Sabes hija, tu abuelo me dijo algo antes de casarme con tu madre que he cumplido al pie de la letra y a pesar de vientos y mareas sigo tan o mas enamorado de esa mujer que el primer día…y hoy quiero compartirlos con ustedes dos… Hija, alcánzame el viejo álbum del abuelo por favor.- George Granger abrió el viejo libro en el que se recopilaban todos lo recuerdos vividos con sus padres, lo abrió en una pagina donde se encontraba una hermosa foto de los abuelos de Hermione cuando se casaron. Debajo de ella se encontraba un papel amarillento escrito en una perfecta caligrafía muy parecida a la de la castaña. George se acomodo sus lentes y leyó
Un hombre tenía una higuera plantada en su viña, y vino a buscar en ella fruto y no encontró. Entonces dijo al viñador: Mira que hace tres años que vengo a buscar fruto en esta higuera sin encontrarlo; córtala, ¿para qué va a ocupar terreno en balde? Pero él le respondió: Señor, déjala también este año hasta que cave a su alrededor y eche estiércol, por si produce fruto; si no, ya la cortarás" (Lc)

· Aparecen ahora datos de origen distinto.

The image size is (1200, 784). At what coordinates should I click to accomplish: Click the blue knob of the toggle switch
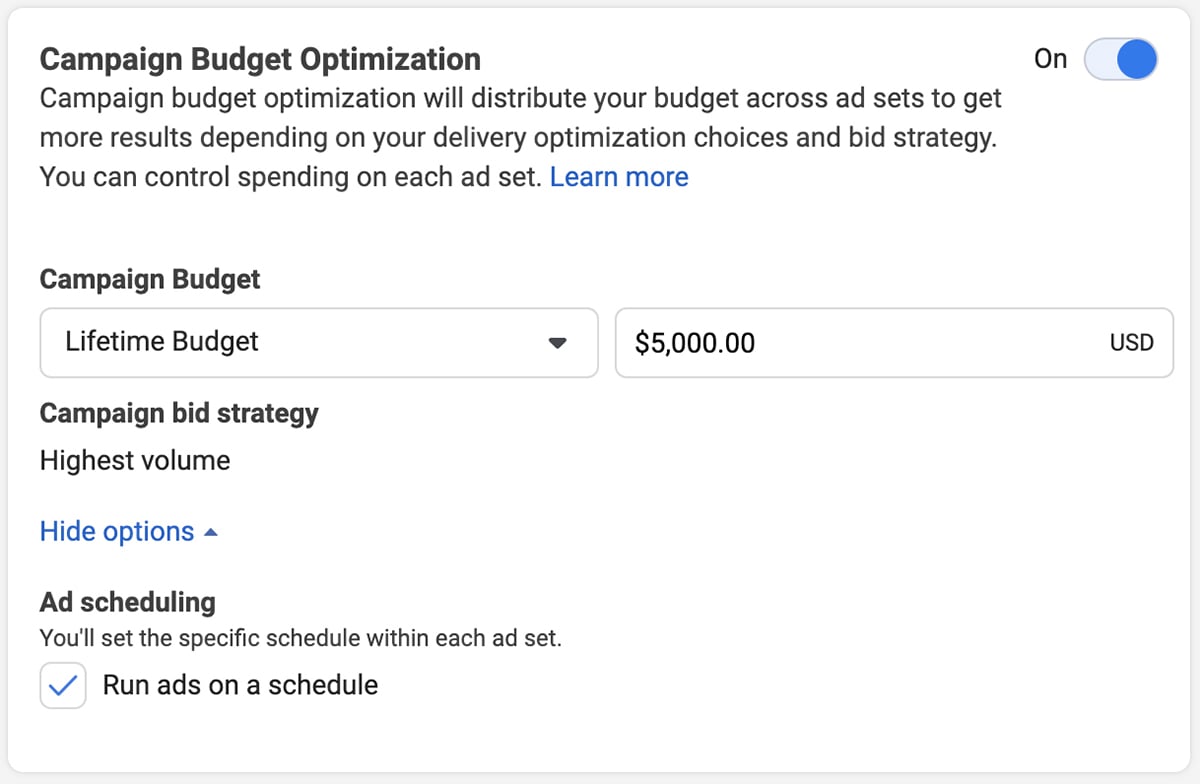[x=1136, y=59]
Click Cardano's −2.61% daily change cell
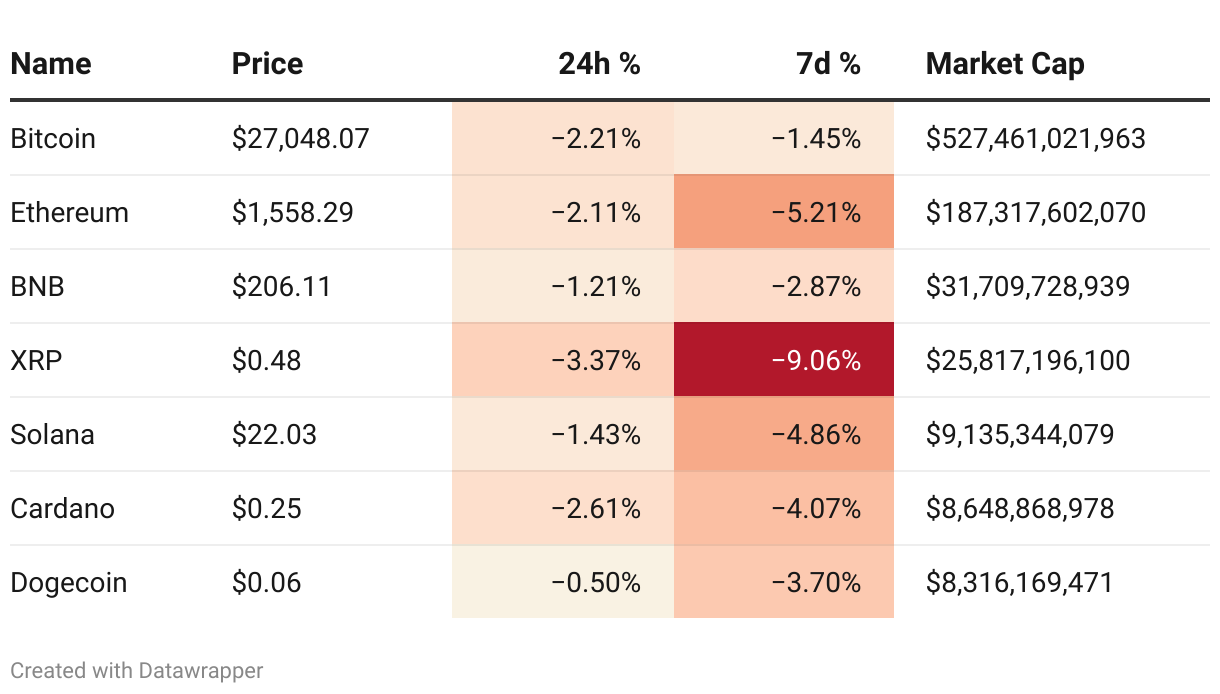Viewport: 1220px width, 694px height. [x=563, y=508]
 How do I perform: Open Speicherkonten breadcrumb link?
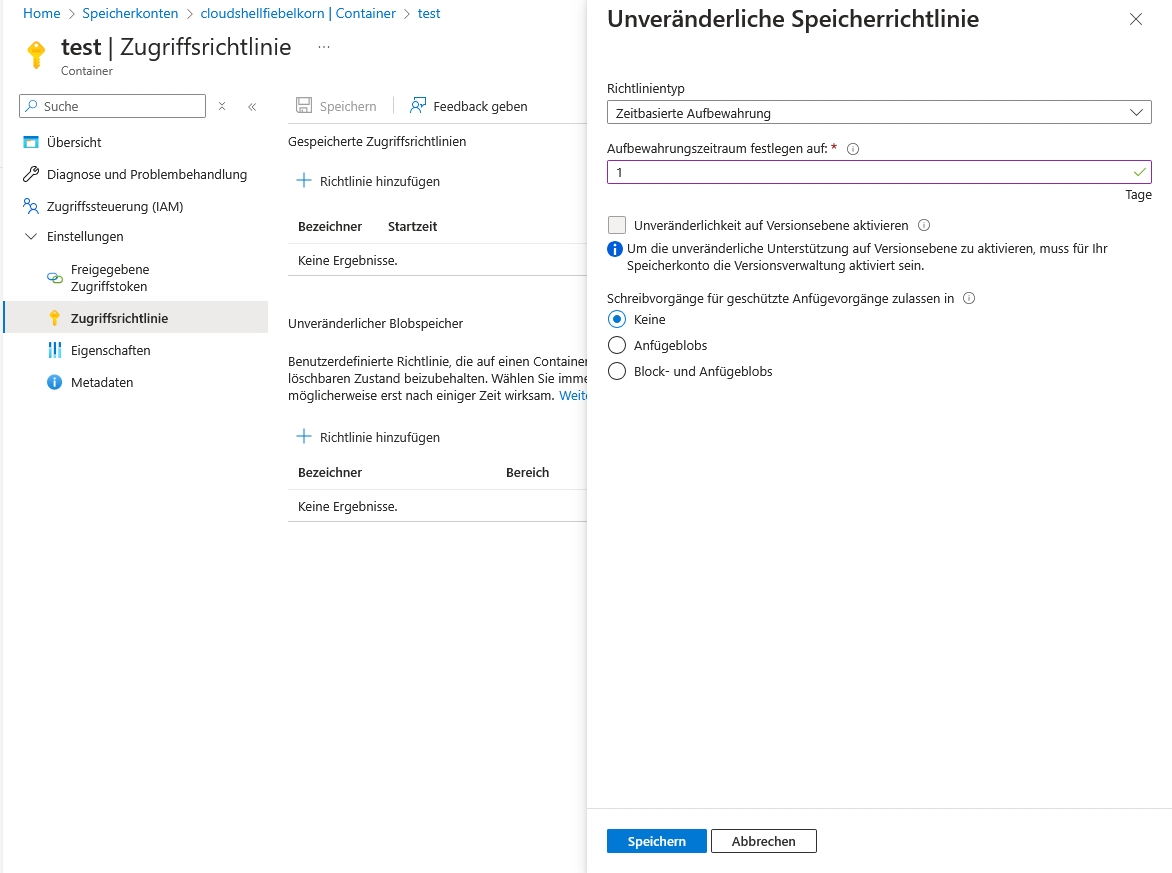[130, 14]
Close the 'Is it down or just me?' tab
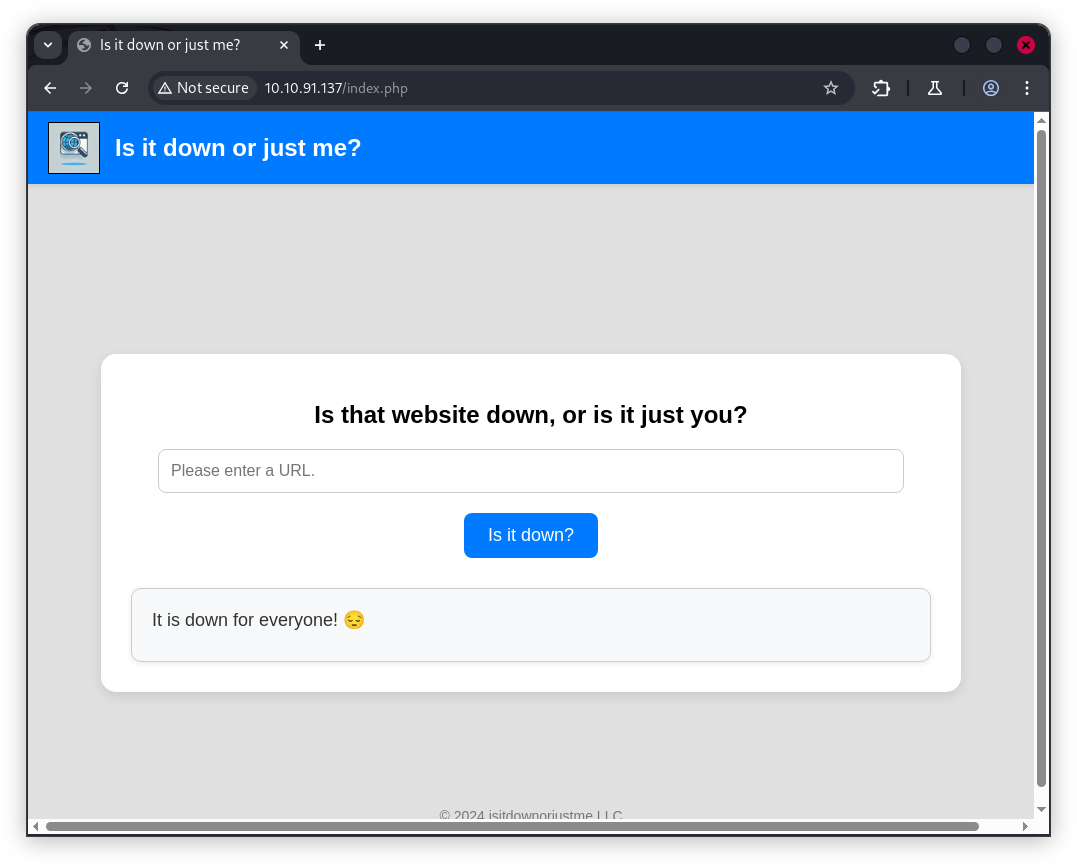 pyautogui.click(x=284, y=45)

Tu abuelo me dijo que el matrimonio es como esa Higuera, hay que regarlo y abonarlo con los detalles de cada día para que rinda fruto….si después de comprometerte y luchar dando el todo por el todo por ese ser al que amas no vez que haya fruto, entonces sepárate. Pero conciente que luchaste hasta lo último por salvar tu matrimonio…antes No…
Hermione tenia los ojos inundados de lagrimas al igual que su madre quienes se abalanzaron besándolo orgullosas de tenerlo por marido y padre. Lucius rodó los ojos asqueado cuanta cursilería sorbió disimuladamente la ultima gota de la poción tranquilizante, definitivamente su esposa era un genio al llevarla, aunque debió cargar con un poco mas.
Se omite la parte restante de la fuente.